> [Given data]:
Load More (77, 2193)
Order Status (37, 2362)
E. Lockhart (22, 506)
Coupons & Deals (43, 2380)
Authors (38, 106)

> [What you will do]: Each line of the material above needs repeating verbatim.

> [Finished task]:
Load More (77, 2193)
Order Status (37, 2362)
E. Lockhart (22, 506)
Coupons & Deals (43, 2380)
Authors (38, 106)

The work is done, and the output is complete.